YOUR ASSIGNMENT:
Only the pictures should be left out; repeat the rest of the data exactly.

THE DATA:
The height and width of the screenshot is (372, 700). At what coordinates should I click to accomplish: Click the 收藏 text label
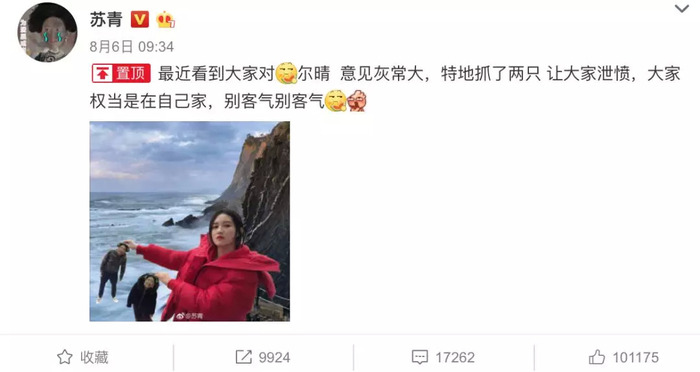click(94, 357)
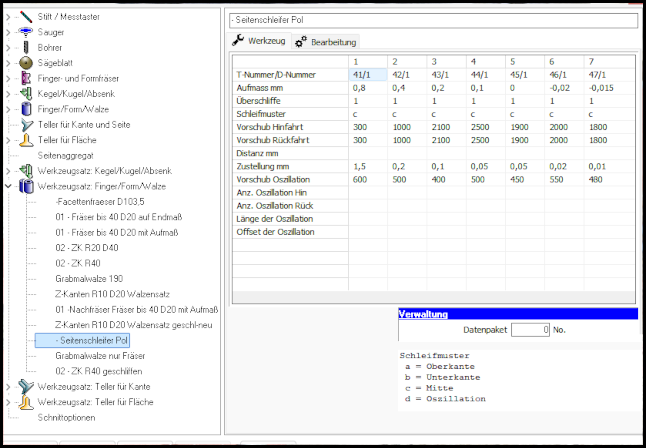Open the Werkzeug tab
This screenshot has height=448, width=646.
259,41
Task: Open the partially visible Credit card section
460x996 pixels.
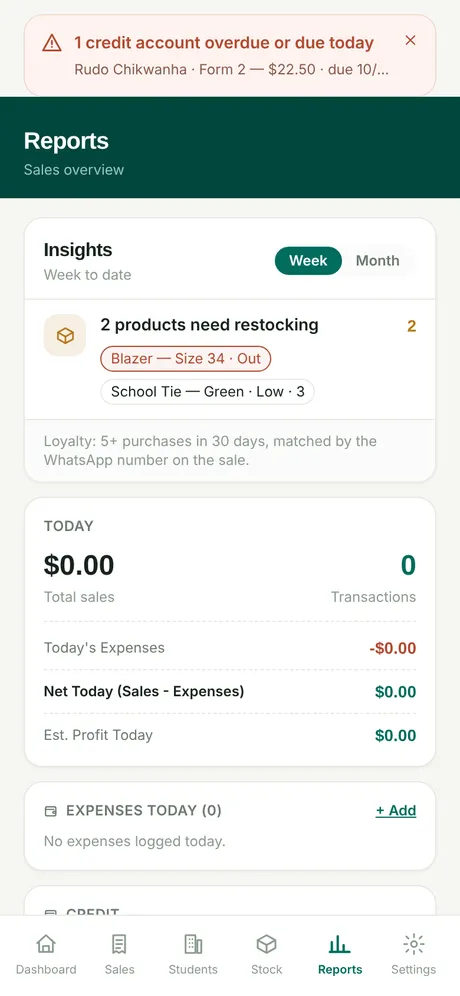Action: point(230,901)
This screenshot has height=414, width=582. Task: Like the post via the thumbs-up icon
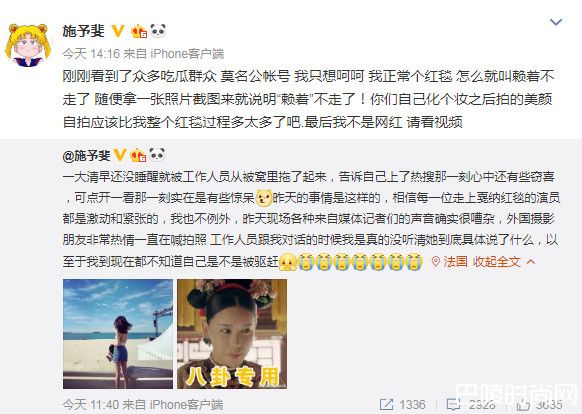coord(523,405)
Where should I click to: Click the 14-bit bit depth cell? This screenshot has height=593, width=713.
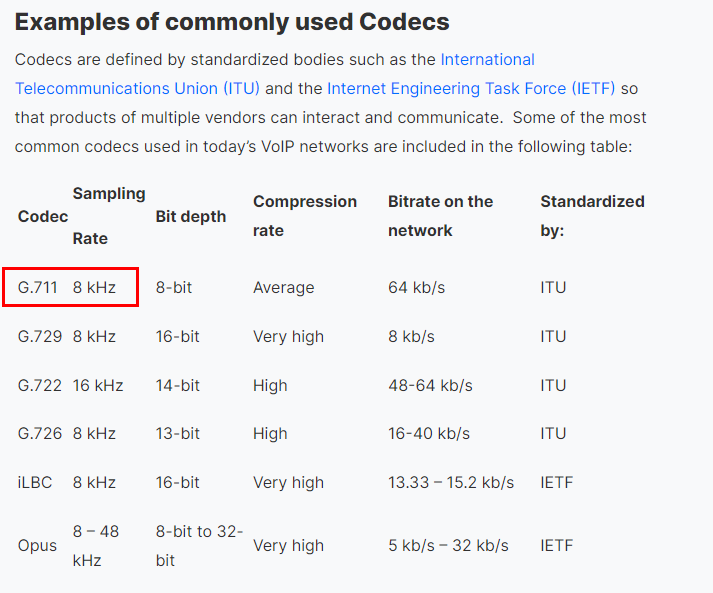tap(177, 386)
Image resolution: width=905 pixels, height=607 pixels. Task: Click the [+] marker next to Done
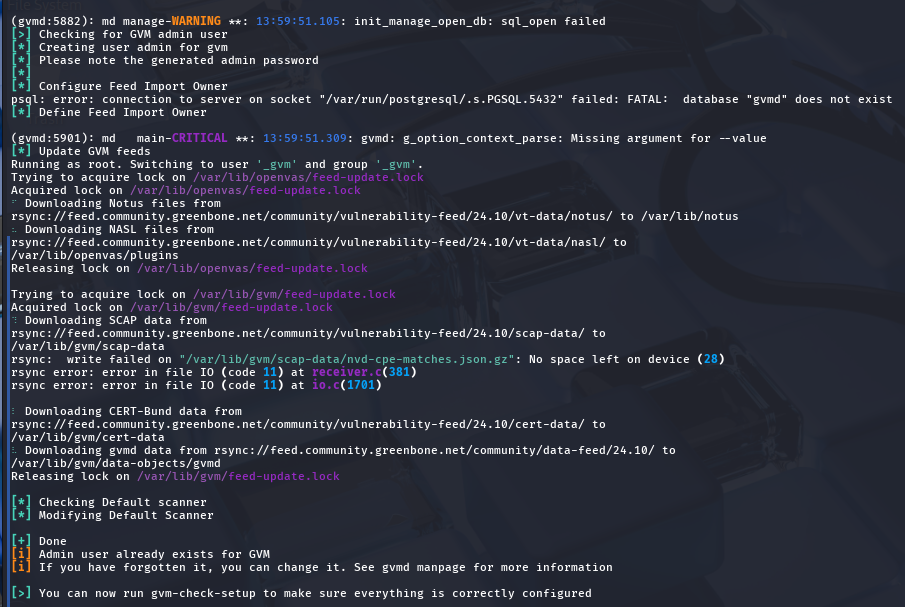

SOLUTION:
The height and width of the screenshot is (372, 700). At what coordinates should I click to accomplish: Click the 收藏 text label
click(94, 357)
Open the Werkzeug tab
This screenshot has height=448, width=646.
259,41
Task: Open the partially visible Credit card section
460x996 pixels.
Action: point(230,901)
This screenshot has height=414, width=582. Task: Like the post via the thumbs-up icon
coord(523,405)
Where should I click to: Click the 14-bit bit depth cell? This screenshot has height=593, width=713.
tap(177, 386)
Image resolution: width=905 pixels, height=607 pixels. Task: Click the [+] marker next to Done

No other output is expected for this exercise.